20 giugno, 2008
Non i liberali in Italia, ma proprio i liberali alla Ostellino sono senza speranza
Naturalmente noi liberali italiani ci sentiamo profondamente offesi dalla gratuita provocazione, che potrebbe per il prestigio di cui gode l'autore influenzare negativamente il nostro quotidiano lavoro per riportare i liberali sulla scena, anzi addirittura per unificarli.
Non ci sono liberali. E noi chi siamo - potremmo rispondere ad Ostellino - siamo forse socialisti? Piuttosto, chi è Ostellino? Intanto dirò con parole semplici perché Ostellino, e anche i liberali che prendono per oro colato la sua analisi, sbagliano.
Liberale lo è senza dubbio, ma è anche un uomo fortunato. Da direttore della piccola rivista di politologia liberale Biblioteca della libertà di Torino a giornalista del Corriere della Sera, poi inviato in Russia, infine direttore del Corrierone per tre anni (1984-87). Durante i quali, se non ricordiamo male, Piero Ostellino non si distinse granché. Nessun guizzo, nessuna fantasia, nessuna genialità s’intravvedevano nei titoli e nei testi, sempre grigi, di quello che per generale demerito degli altri era allora "il miglior giornale italiano". Né la Terza pagina, né la Politica interna ricorsero a giornalisti e intellettuali liberali più del solito, cioè oltre la normalità statistica.
Gli articoli, per esempio, Ostellino non sapeva e non sa tuttora scriverli bene. Se uno è un bravo giornalista o scrittore o anche insegnante di italiano al liceo, anche se è liberale, se ne accorge. Ci piace perché esprime concetti liberali, ma in quanto allo stile di scrittura e alla fantasia compositiva, da un'analisi di 150 articoli appare sciatto, non particolarmente dotato.
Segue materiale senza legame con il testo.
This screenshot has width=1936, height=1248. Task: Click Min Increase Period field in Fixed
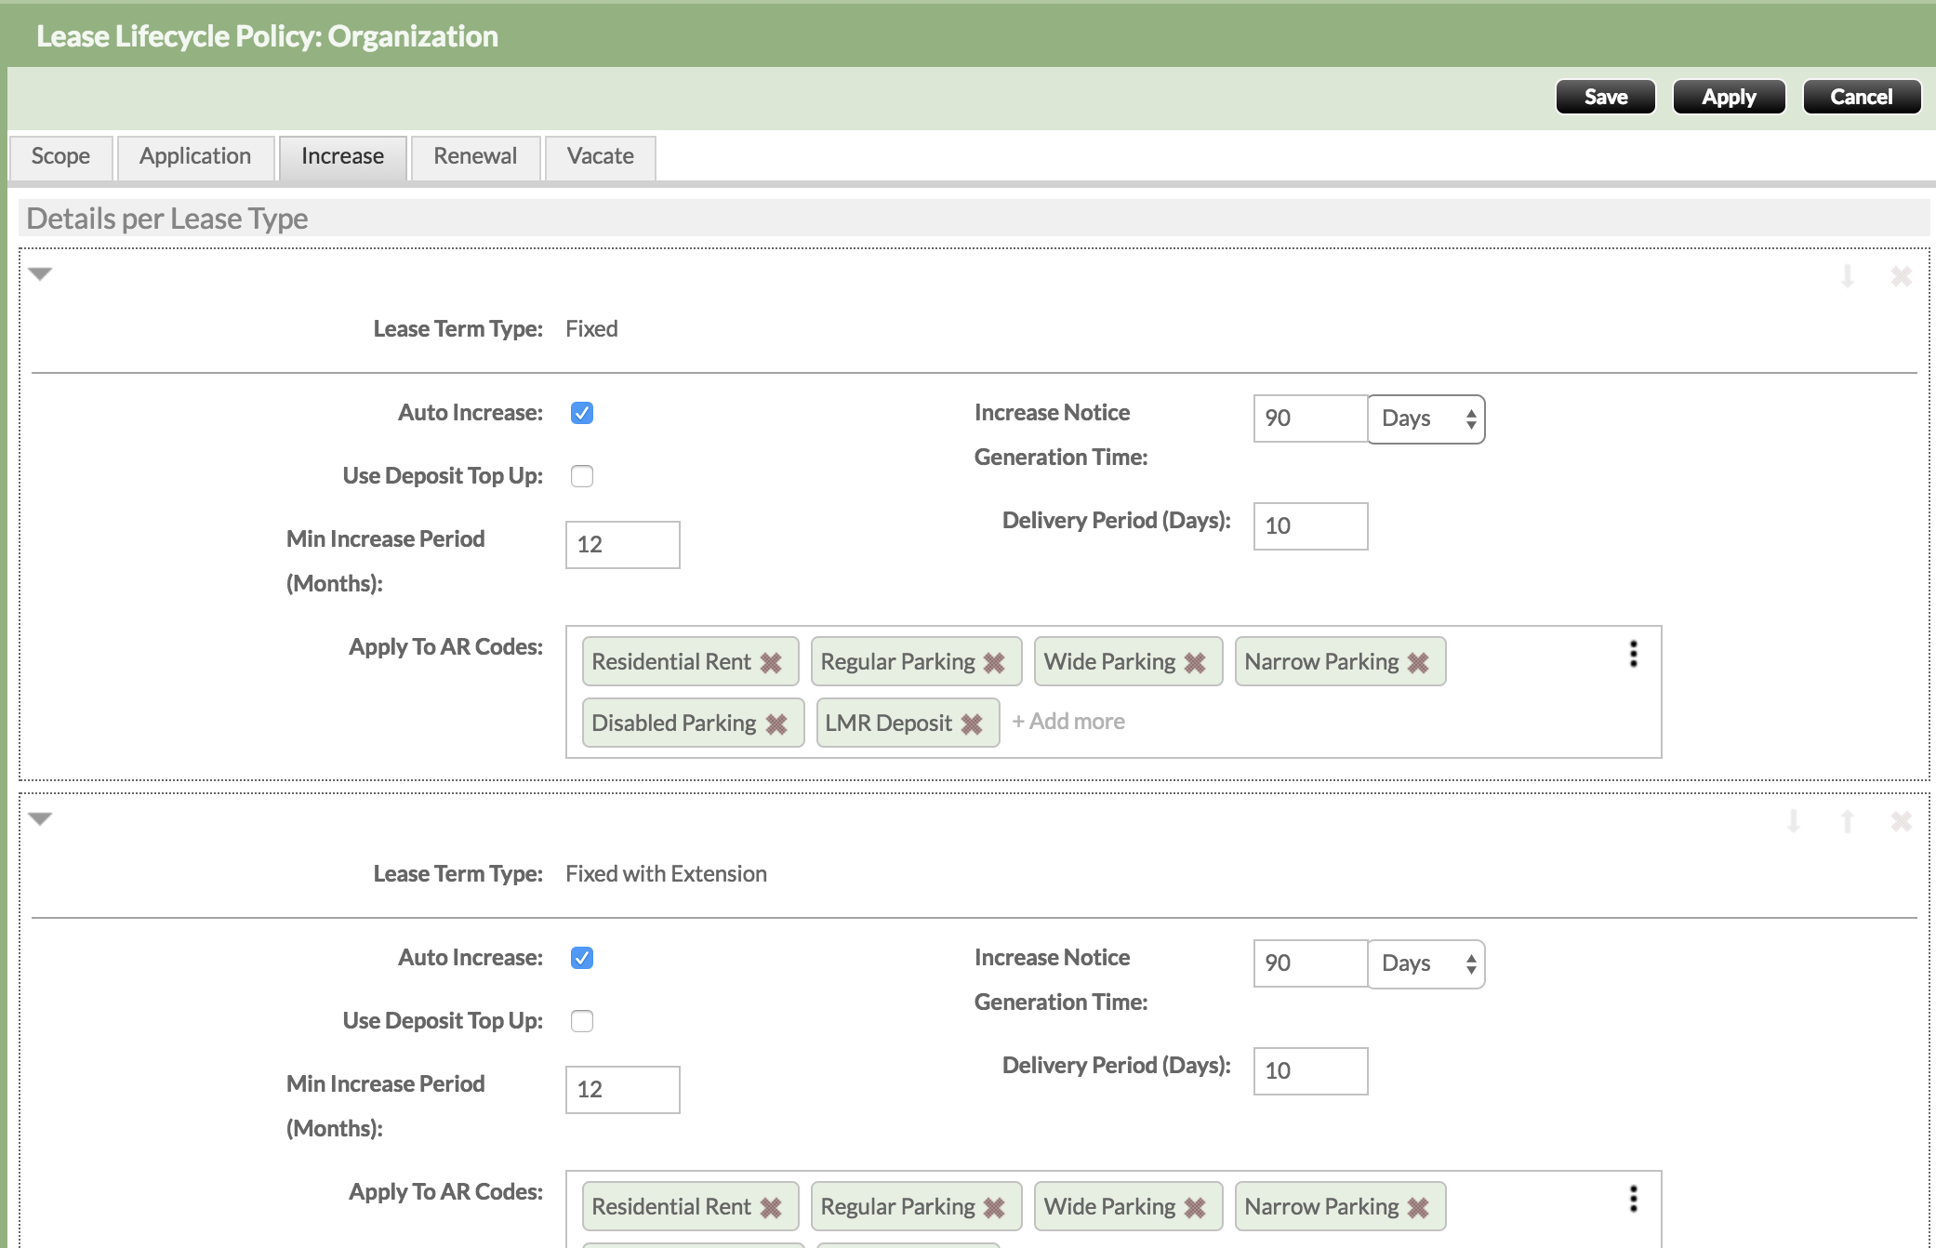(622, 545)
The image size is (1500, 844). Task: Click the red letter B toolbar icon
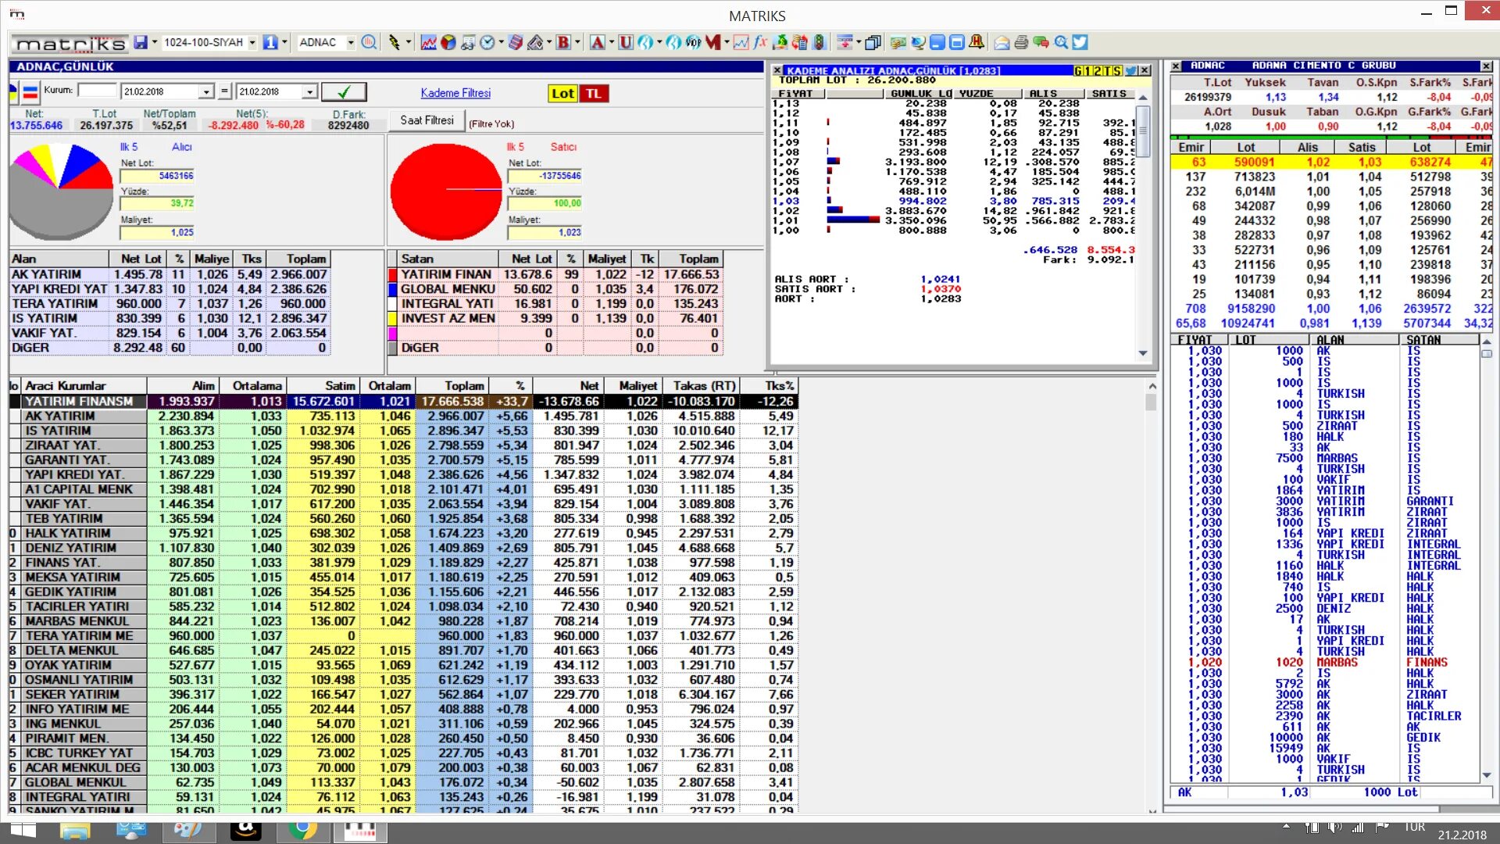(563, 42)
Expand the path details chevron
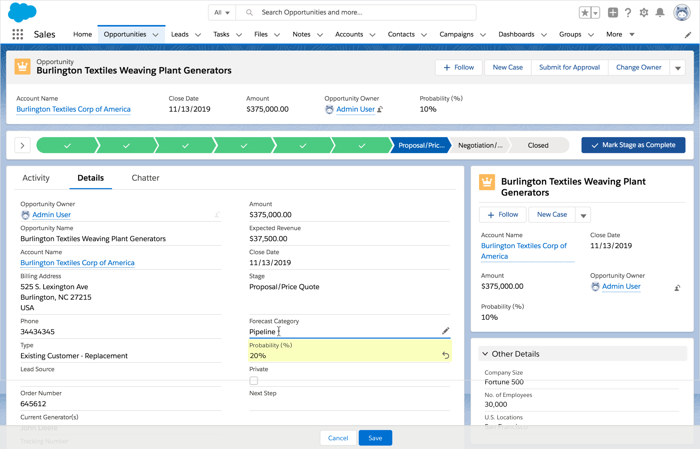The width and height of the screenshot is (700, 449). 22,145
Ma niente di grave, per carità: potrei citare almeno dieci famosi direttori che non sanno fare i titoli. E secondo un costume italiano, ad un direttore non si richiede di saper scrivere in modo superlativo.
Gli anni della "politologia", il suo vero amore, gli hanno lasciato una fastidiosa aria professorale e seriosa, uno stile irto, poco armonioso, una lingua poco felice. A leggere in rapido confronto Ostellino e Panebianco, due icone liberali per liberali che di icone ne hanno poche, come quelli italiani, il giornalista vero sembra il secondo, che infatti ha sbagliato professione, mentre l’accademico pare il primo, che dovrà pur riconoscere l’errore fatto.
Ma Ostellino ha avuto fortuna. Altri, meno liberali di lui, sono stati migliori direttori. Altri ancora, giornalisti più bravi, direttori non lo sono mai diventati, e già è tanto se possono scrivere senza raccomandazioni sulla Gazzetta di Roccasecca.
Ora, però, che un giornalista in pensione, così "neutro" in quanto a politica italiana, distintosi infatti per le corrispondenze e i libri dall’Urss e dalla Cina, dopo decenni di silenzioso distacco professionale, sostenga che i liberali non ci sono più, e per di più attraverso l’intervista di un giornalista poco noto, e su un giornale marginale, be’, è certamente curioso. Ma, tant’è, sempre meglio - direbbe un battutista - che giocare a petanque (bocce) nel giardino comunale d’un bel paesino sulla Costa Azzurra. L’ex-direttore, infatti, ha un suo buen retiro in Francia.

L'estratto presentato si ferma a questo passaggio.